> Task directions
Below are records; from the line containing "Task: Click the right arrow play button" through the very last line, output each line exactly. No pictures.

> Material provided
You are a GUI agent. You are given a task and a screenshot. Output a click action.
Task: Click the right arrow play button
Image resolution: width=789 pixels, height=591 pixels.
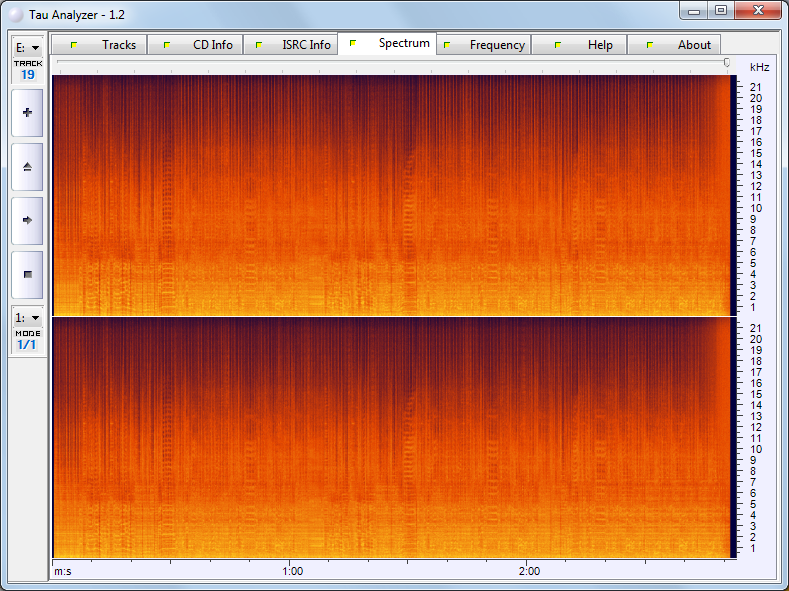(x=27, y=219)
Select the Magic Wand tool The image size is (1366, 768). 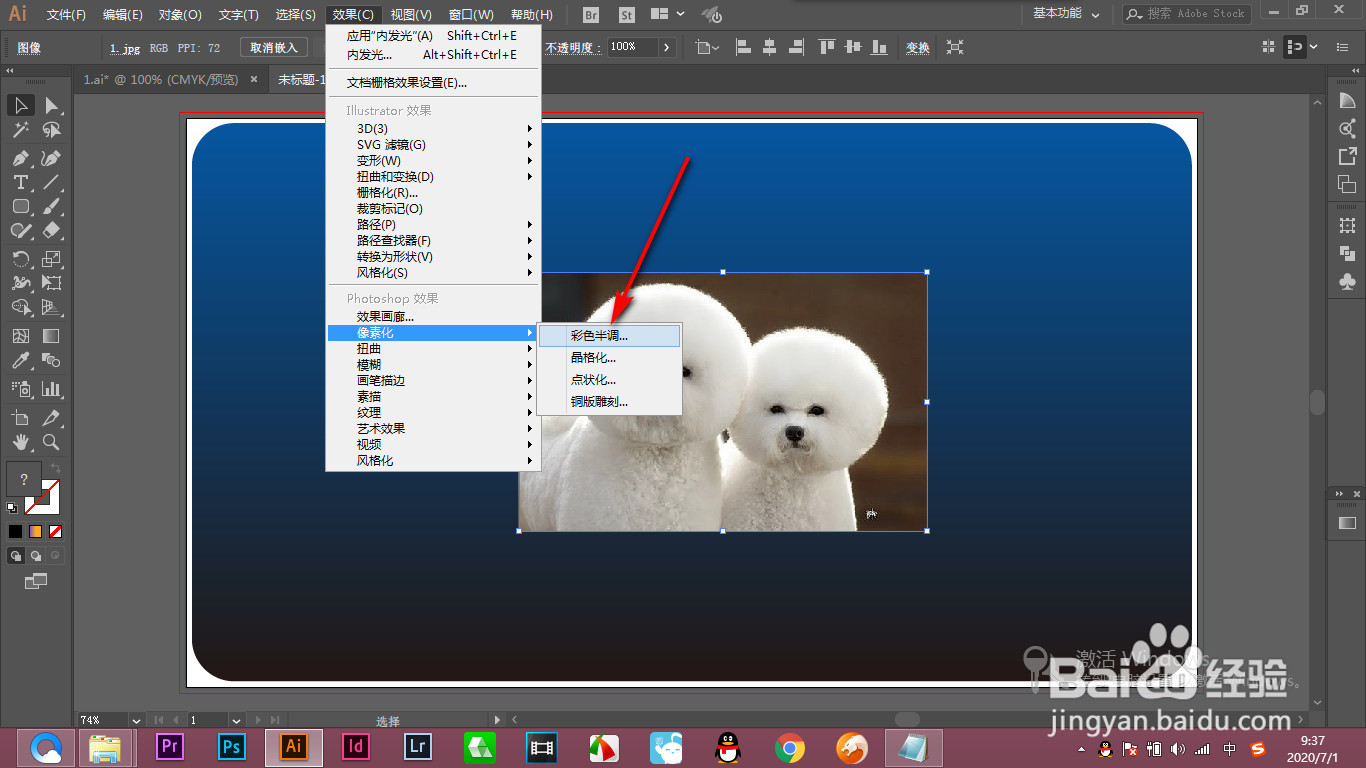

> Answer area
Task: Click the right arrow play button
Image resolution: width=789 pixels, height=591 pixels.
(x=27, y=219)
Select the Magic Wand tool The image size is (1366, 768). 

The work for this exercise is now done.